Much of Carden's work as a psychologist involves helping employers deal with frustrated employees.
"It's not uncommon for me to get one or two calls a week asking about an employee from a supervisor," Carden said.
Supervisors who call Carden want to avoid tragedies like the one Tuesday in Meridian, Miss. A Lockheed Martin worker opened fire in the plant, killing five people, then himself.
Carden says there are two types of people who do this. People with a history of anger problems and people who have a low frustration tolerance. The Miller plant in Albany expects supervisors to know what's going on with their workers.
"The real eyes and ears on the floor typically would be your work-group managers and definitely talk and react to any situation where there is concern," said Kathy Riepenhoff, the human resources director at Miller.
There is also the Employee Assistance Program, that's used across the country.
"An individual or anyone in their family can seek professional help through an agency with trained professionals that's confidential."

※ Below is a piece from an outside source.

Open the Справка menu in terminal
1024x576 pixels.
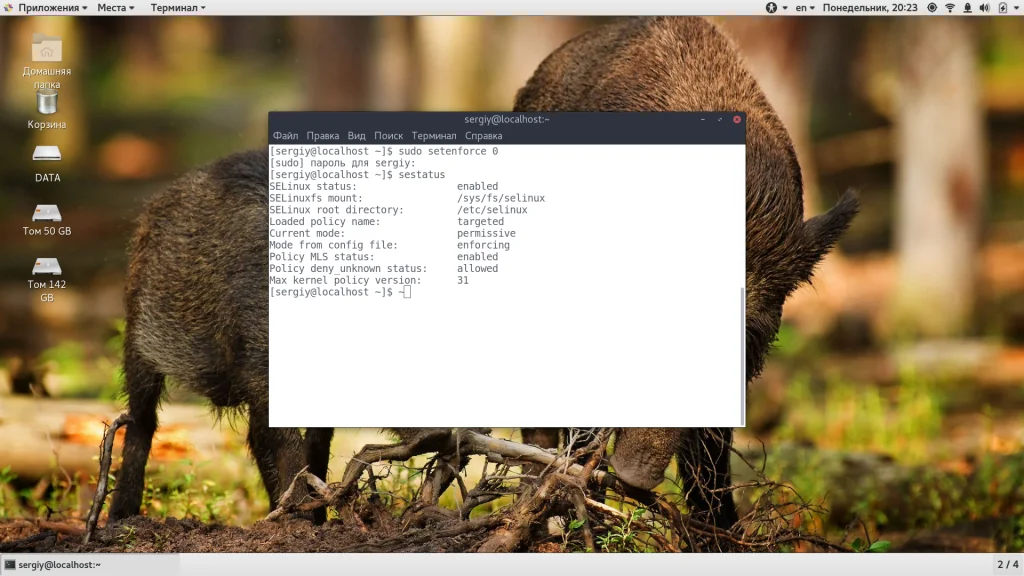(483, 136)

It's for every line employee, but also for manager training. Often, these tragedies happen in plants or factories. The work is often repetitive and the environment high stress.
"These are the kinds of work environments that are very mundane, that are subject to long hours, that are subject to internal pressures," Carden said.
So Carden will keep guiding supervisors in the right direction, in hopes of avoiding problems before they turn into life-ending tragedies.